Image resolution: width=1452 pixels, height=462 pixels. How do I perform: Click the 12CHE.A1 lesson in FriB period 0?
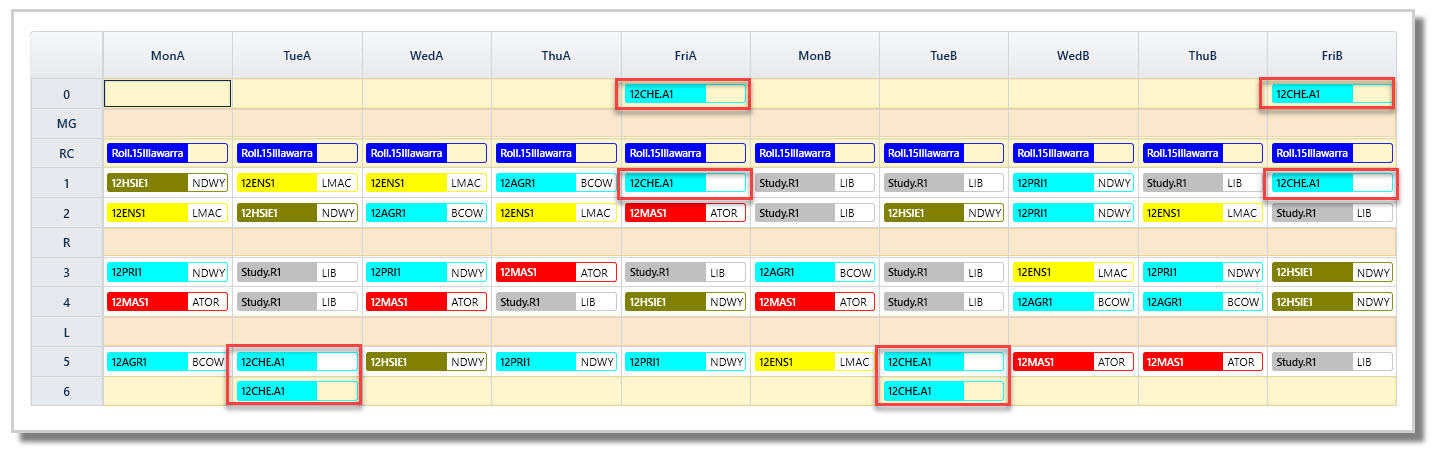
---
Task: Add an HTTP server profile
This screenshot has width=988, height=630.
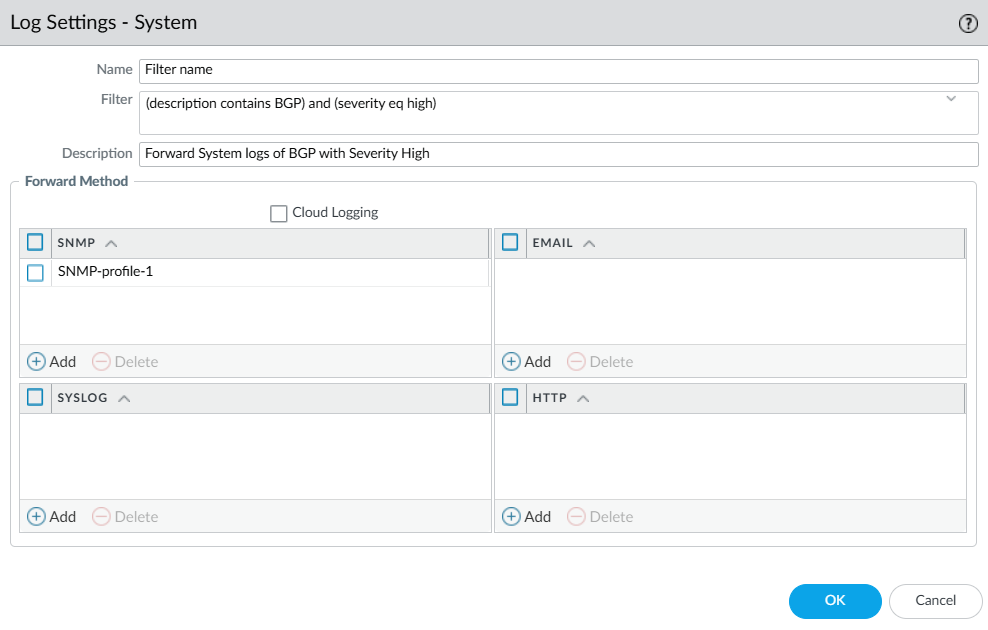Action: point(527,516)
...
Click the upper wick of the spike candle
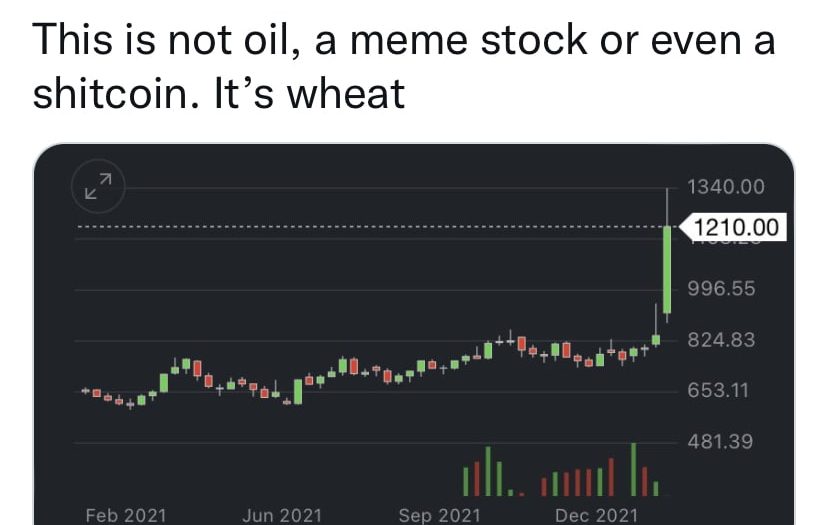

## EXERCISE REQUIREMENTS
Which lines of the records above hold the word "Click"? Copy each of them.

## TASK RESPONSE
Image resolution: width=1452 pixels, height=462 pixels. How do I perform: Click the 12CHE.A1 lesson in FriB period 0?
Click the upper wick of the spike candle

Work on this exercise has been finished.